Does the 4n thorium decay chain emit gammas? The Wikipedia page only shows alpha and beta emission, but don't know if the chart is complete.
It was @RJSakowski mentioning the slow decay that had me have to check it out. There was no place I could easily discover what a welding rod would do. Sure - every time the Geiger ticks, we are counting the demise of an atom!

I was just after making this as easy to get together as possible, and the difficulty of ready access to safe isotopes without spending crazy money, or coming up with a design that won't have it's main ingredient available in the future was a concern.
-----------------
From a Thorium gas mantle

All the Thorium spectra plot I can find are crappy. I reworked the plot in post #653 and tried to make the X-axis lines clearer, and the blue Y-axis grid also. It's easy enough to see the energy log scale along the top.

The first peak is plain old lead (that the Thorium has finally decayed to) being given a XRF glow at (I think) at 10.55 and 12.61 keV

The next big fat peak (I think) might be the 74.97keV and 84.93keV XRF main glow from the lead. This stuff happens to be stronger than the Am241 (59.5keV), so would set off XRF glows from lesser metals. I don't know what is firing this one up. When a Thorium does decide to decay, it loses alphas (heliums 4n), plus however large a photon is needed to represent the missing mass of the end products, compared to what was there before the decay.

The first actual proper labeled atom decay peak is the one at 239keV. This is the from the radioactive lead Pb212 remnant from previous decays.
It is a genuine gamma, half-life 10.6 hours, which is why, I suppose, it has a high count.

The next one looking like at 340keV is labeled Ac228, which would be coming from Actinium on it's way to becoming the lighter isotope of Thorium228. The decay is beta, which would be electrons if they slowed down, but they are going at such a high fraction of the speed of light, they have increased mass, which does stuff to atoms they hit.

The next one just to the left of 600keV is the decay of previously created Thallium, having come from Bismuth that happened from the lead Pb212 in the third peak mentioned earlier.
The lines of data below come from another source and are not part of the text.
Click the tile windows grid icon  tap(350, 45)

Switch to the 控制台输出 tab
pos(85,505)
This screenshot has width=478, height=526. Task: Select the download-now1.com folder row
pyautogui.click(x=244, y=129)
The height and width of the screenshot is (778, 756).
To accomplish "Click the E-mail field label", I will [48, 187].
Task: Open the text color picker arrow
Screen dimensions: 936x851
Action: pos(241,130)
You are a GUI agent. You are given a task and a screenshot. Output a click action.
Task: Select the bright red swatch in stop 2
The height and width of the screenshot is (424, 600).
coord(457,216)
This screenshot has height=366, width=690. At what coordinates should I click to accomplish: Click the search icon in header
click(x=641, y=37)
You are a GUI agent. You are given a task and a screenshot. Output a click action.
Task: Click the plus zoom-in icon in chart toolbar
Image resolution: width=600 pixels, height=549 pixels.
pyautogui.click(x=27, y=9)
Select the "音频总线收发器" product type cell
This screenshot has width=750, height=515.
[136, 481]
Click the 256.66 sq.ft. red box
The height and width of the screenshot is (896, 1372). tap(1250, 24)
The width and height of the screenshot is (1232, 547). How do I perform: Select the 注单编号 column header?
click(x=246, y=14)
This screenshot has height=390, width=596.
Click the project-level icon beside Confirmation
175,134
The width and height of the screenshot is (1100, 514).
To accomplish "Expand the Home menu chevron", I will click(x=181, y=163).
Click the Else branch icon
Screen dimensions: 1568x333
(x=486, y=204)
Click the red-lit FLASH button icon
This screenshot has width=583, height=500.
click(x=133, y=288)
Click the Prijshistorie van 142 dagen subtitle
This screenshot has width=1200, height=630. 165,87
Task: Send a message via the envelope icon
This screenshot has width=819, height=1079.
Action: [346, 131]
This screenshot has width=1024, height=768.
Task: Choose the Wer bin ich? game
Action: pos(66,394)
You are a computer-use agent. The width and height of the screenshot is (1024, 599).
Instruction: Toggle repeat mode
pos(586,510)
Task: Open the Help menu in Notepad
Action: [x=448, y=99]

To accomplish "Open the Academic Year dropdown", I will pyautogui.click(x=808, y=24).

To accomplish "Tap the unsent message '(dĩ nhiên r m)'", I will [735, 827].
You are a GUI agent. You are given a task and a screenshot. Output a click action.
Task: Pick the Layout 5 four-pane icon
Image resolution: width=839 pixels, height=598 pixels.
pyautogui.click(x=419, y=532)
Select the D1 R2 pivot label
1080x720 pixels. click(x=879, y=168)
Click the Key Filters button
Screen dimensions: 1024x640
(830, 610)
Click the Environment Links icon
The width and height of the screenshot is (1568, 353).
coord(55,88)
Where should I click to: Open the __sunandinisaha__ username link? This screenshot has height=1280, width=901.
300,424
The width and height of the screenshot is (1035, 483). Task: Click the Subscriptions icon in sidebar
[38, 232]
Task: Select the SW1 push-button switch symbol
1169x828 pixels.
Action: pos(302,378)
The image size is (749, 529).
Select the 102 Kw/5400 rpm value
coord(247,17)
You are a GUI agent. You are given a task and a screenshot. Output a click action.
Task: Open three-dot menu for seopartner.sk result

These things have very short half-lives. However it happens, that beta will easily whack into anything it hits, and make the stuff glow X-Rays

The small peak at around to the right of 700keV is the Bismuth212 remnant becoming Polonium212, half of which becomes lead 300 nanoseconds later.

The bigger peak at about 850keV is another photon from Thallium208 becoming stable lead.

The last two highest energy peaks between 900keV and 1MeV are from the original decay from Radium into Actinium
You can tell from the count (Y-axis) that they may have high energy, but don't happen so often.